STATED PROBLEM =>
Retype the records word for word, starting at the line that contains "Viewport: 1200px width, 900px" and continuing through the end of the records, with both ends included. Omit the pictures from your copy.

EXTRACTED INFORMATION =>
_ _ _
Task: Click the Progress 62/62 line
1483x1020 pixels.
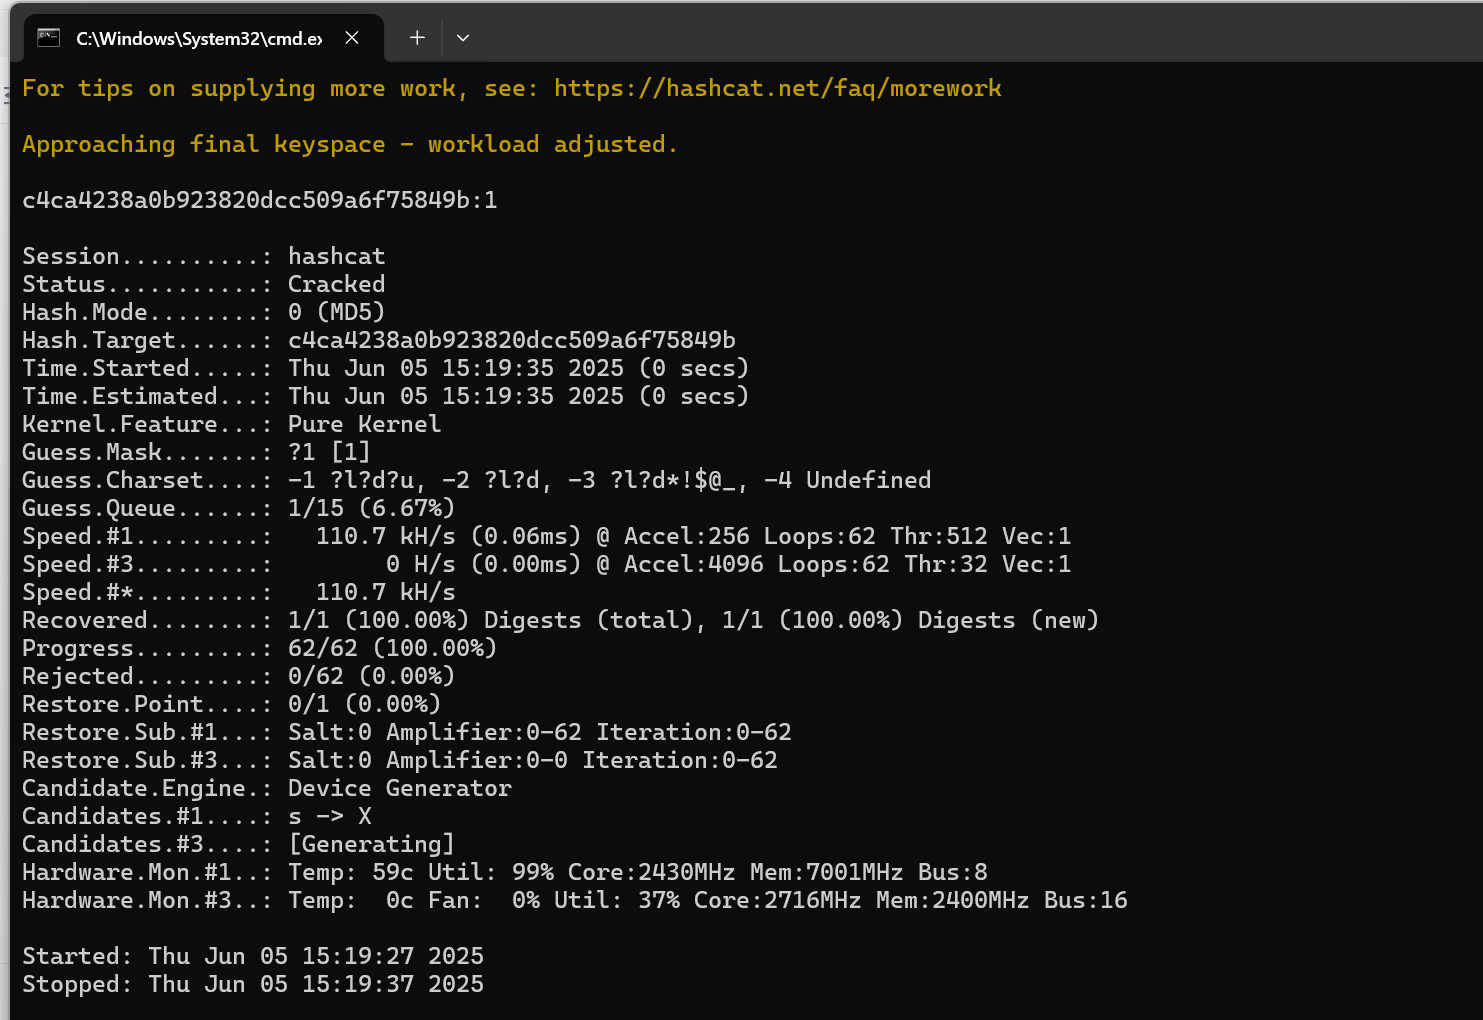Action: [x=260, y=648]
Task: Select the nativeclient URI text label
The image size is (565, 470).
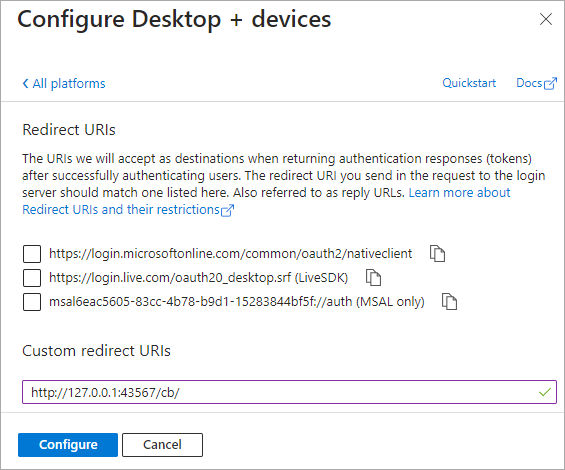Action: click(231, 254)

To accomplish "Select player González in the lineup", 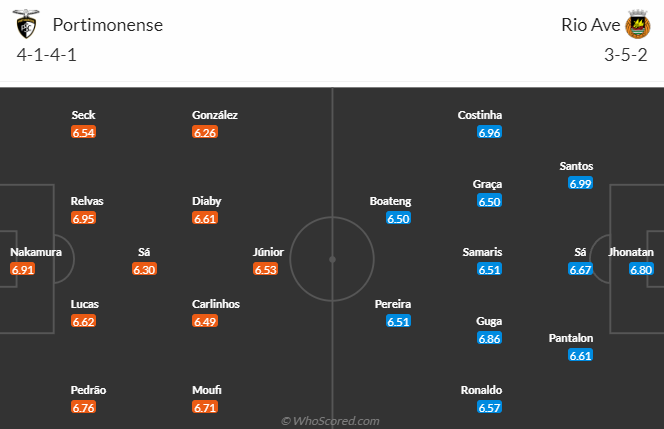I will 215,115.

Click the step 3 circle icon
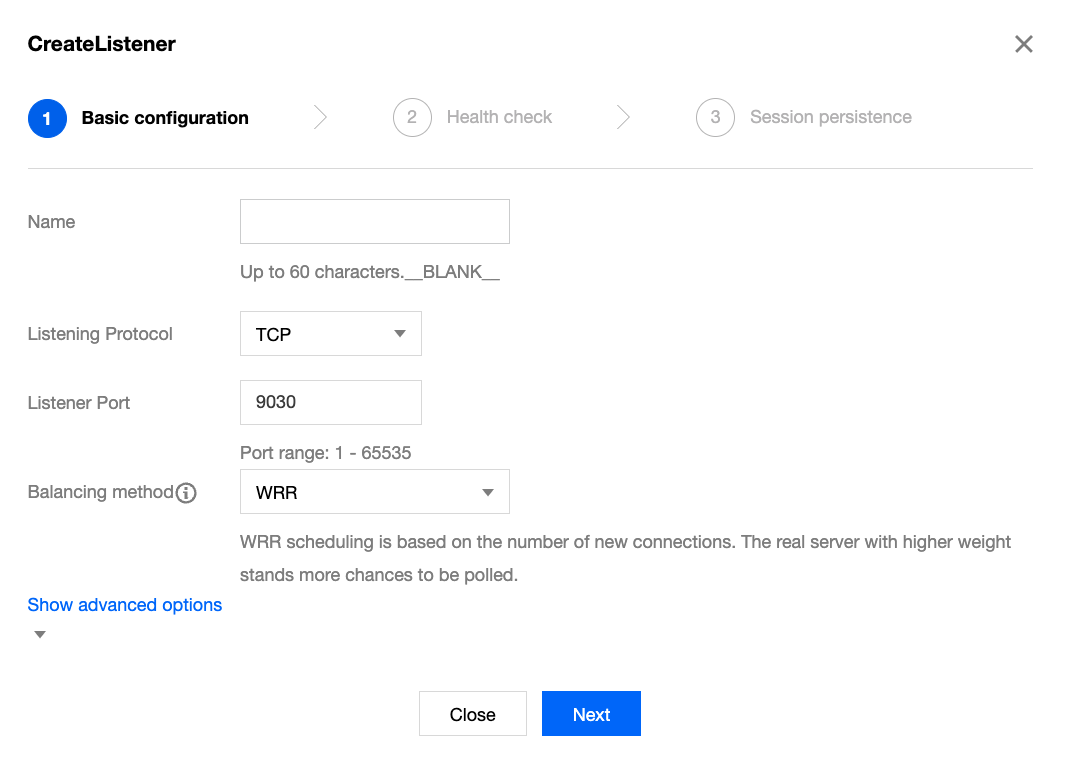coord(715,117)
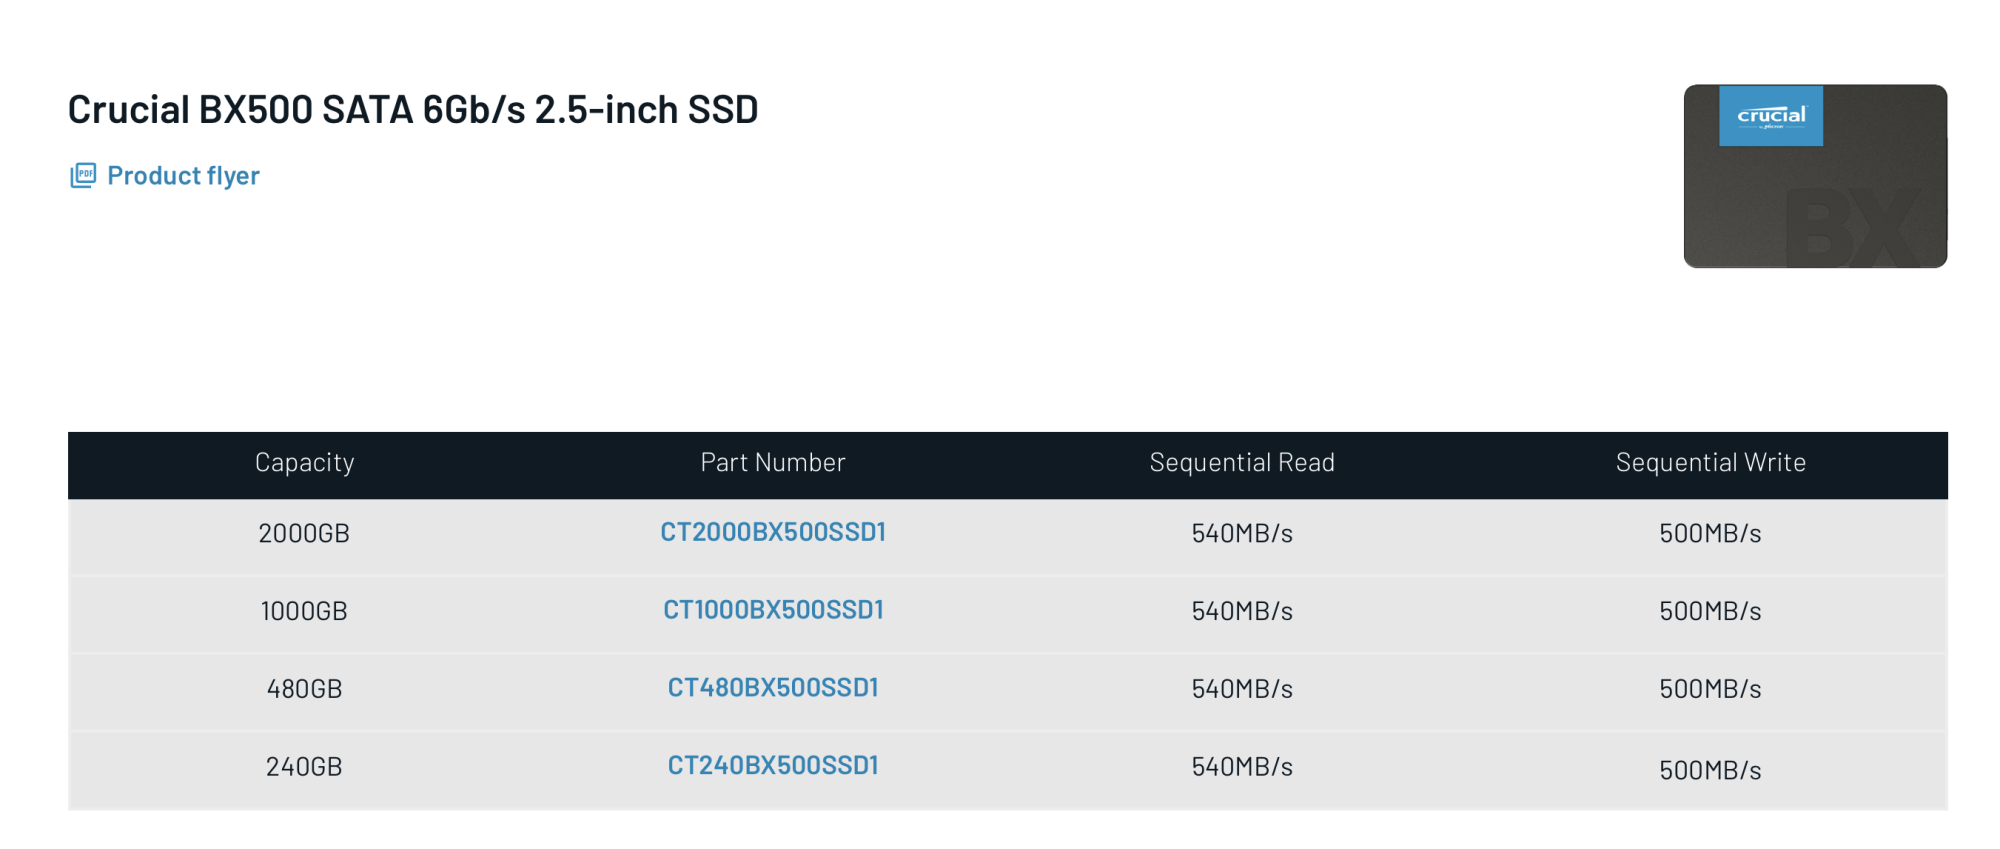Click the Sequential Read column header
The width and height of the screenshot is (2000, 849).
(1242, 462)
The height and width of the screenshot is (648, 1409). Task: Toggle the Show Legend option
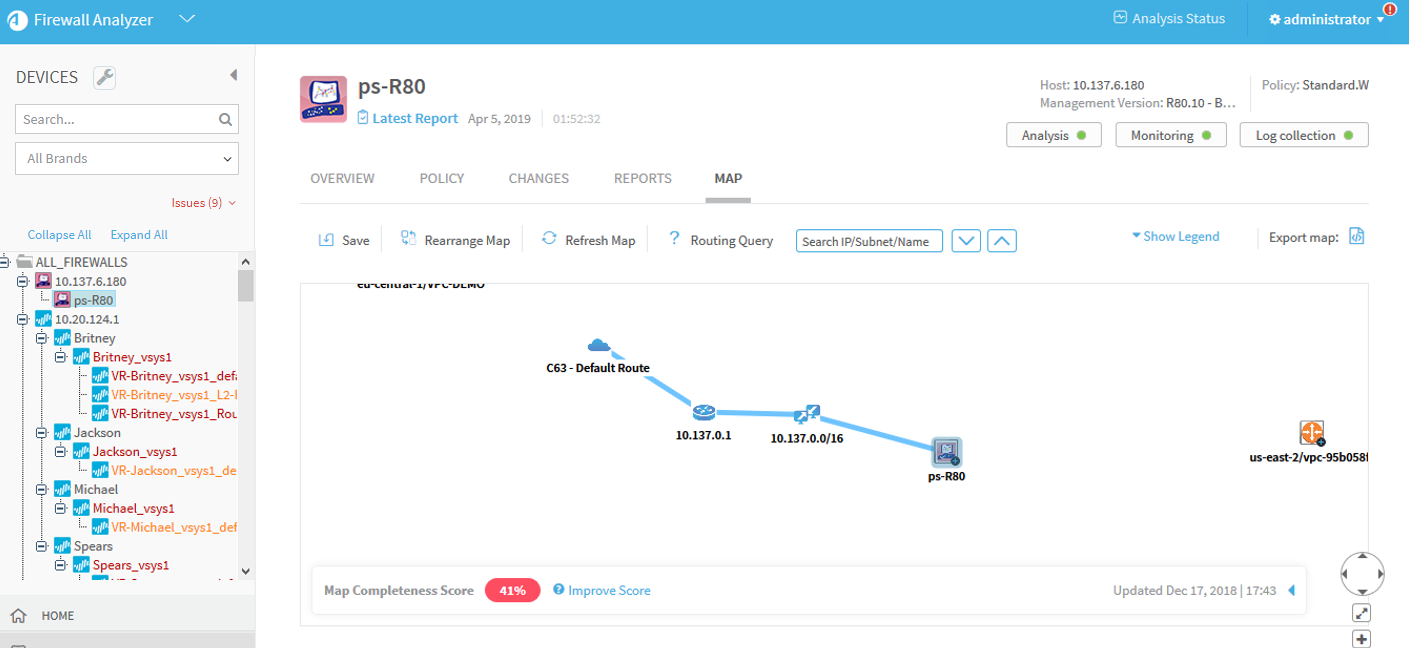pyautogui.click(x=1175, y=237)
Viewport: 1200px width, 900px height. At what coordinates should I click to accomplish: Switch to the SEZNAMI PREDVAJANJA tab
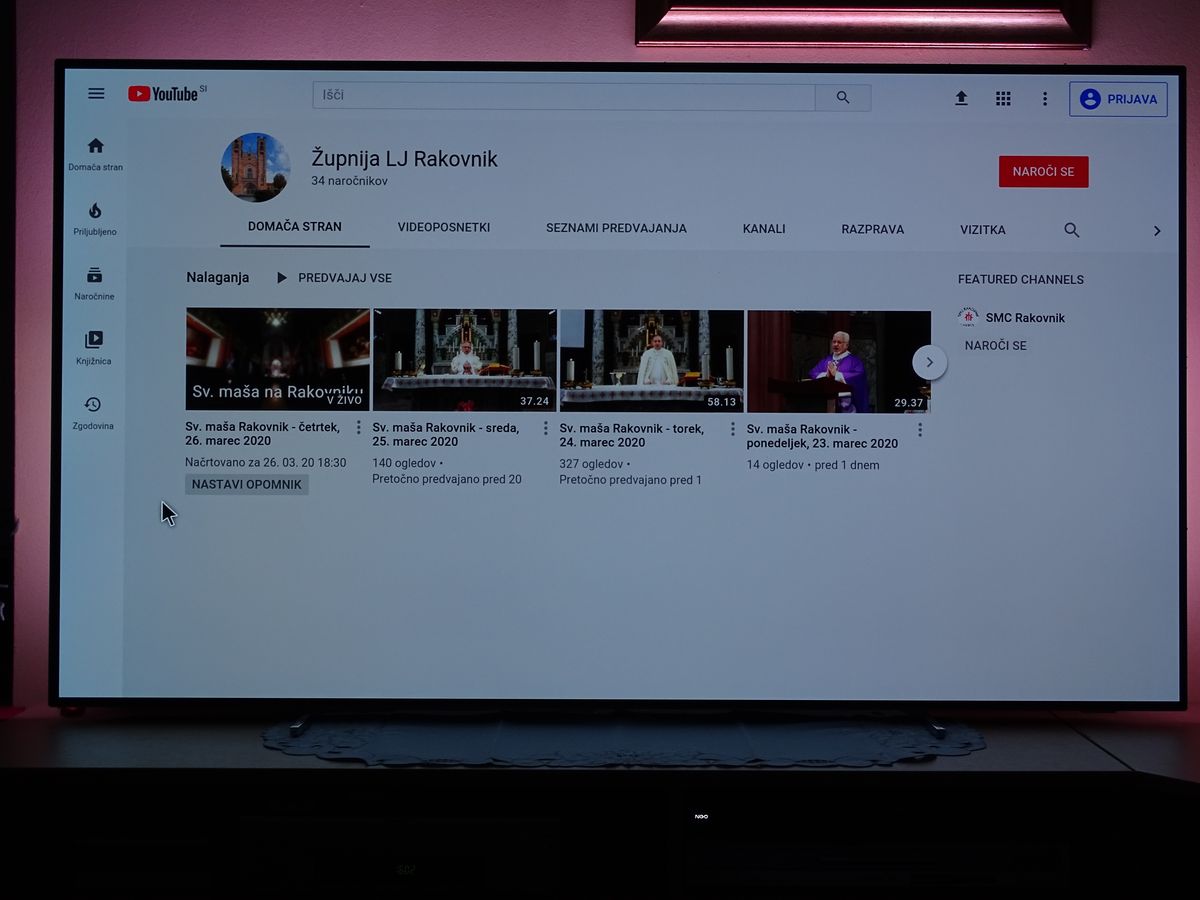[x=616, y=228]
_ _ _
SOLUTION TO THE PROBLEM =>
Viewport: 1200px width, 900px height. At what coordinates should I click to accomplish: Switch to the SEZNAMI PREDVAJANJA tab
[x=616, y=228]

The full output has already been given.